Skipping all pictures, print exactly the lines below from the one with "Given: Collapse the Keycode dropdown chevron" through the final line.

Saved data entries
-----

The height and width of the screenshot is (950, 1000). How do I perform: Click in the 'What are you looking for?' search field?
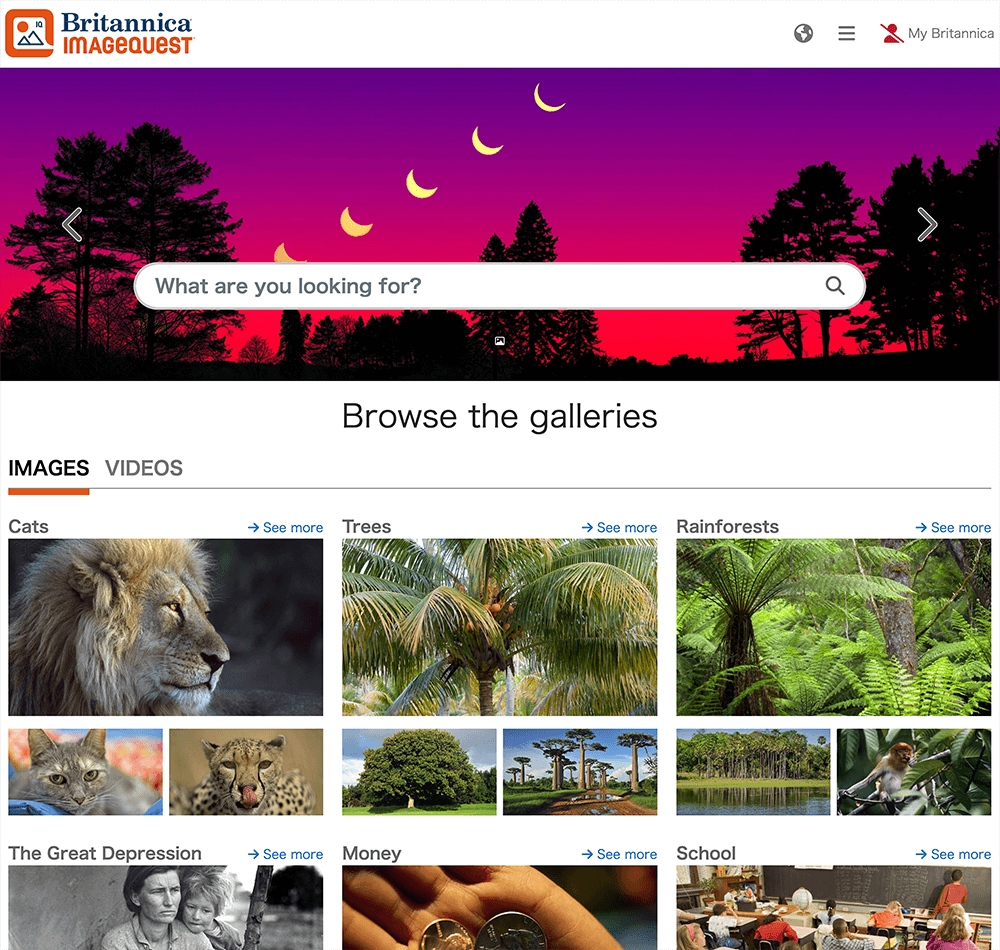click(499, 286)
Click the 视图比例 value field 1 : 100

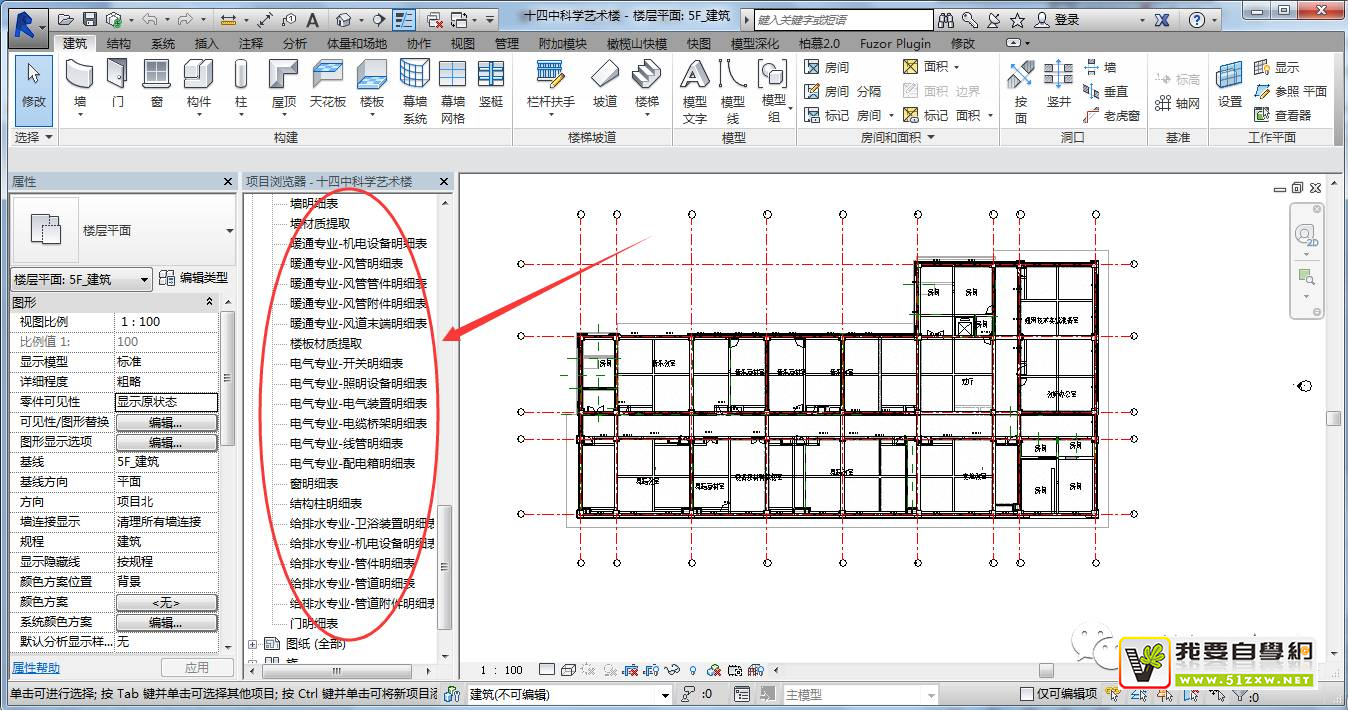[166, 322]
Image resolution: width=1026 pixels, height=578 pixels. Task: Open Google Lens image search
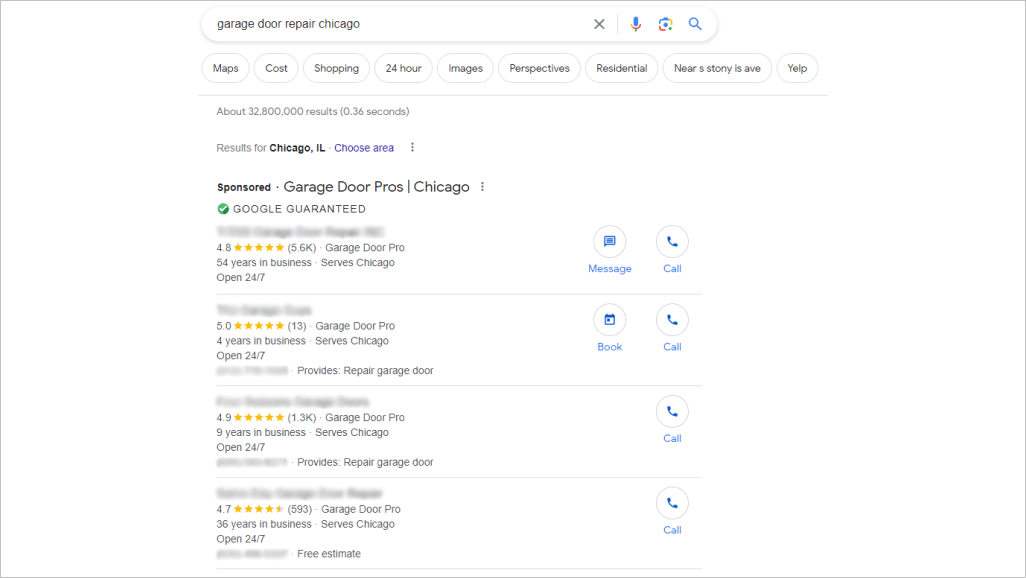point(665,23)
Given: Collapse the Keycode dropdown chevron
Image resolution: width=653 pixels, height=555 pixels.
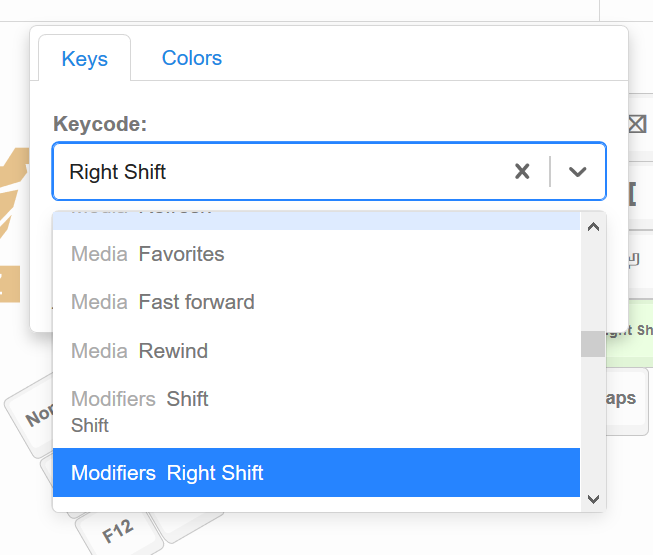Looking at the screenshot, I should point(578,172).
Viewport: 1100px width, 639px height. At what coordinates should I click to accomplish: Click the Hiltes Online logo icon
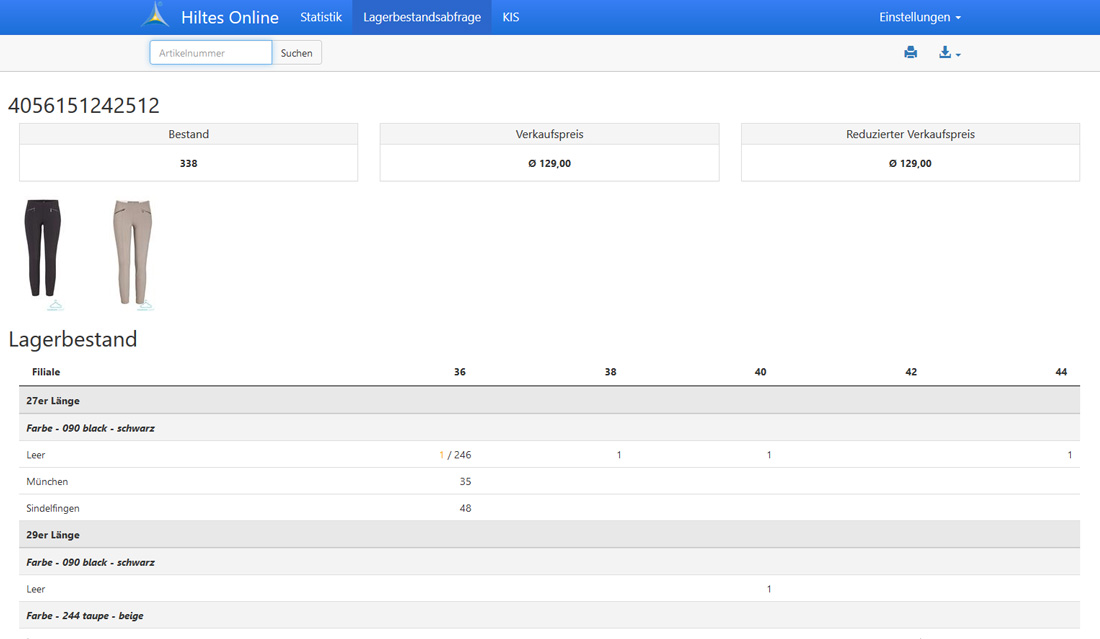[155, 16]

-----

◆ **ANSWER SPACE**:
Given: Collapse the Keycode dropdown chevron
Image resolution: width=653 pixels, height=555 pixels.
Looking at the screenshot, I should point(578,172).
Viewport: 1100px width, 639px height. At what coordinates should I click to accomplish: Click the Hiltes Online logo icon
[155, 16]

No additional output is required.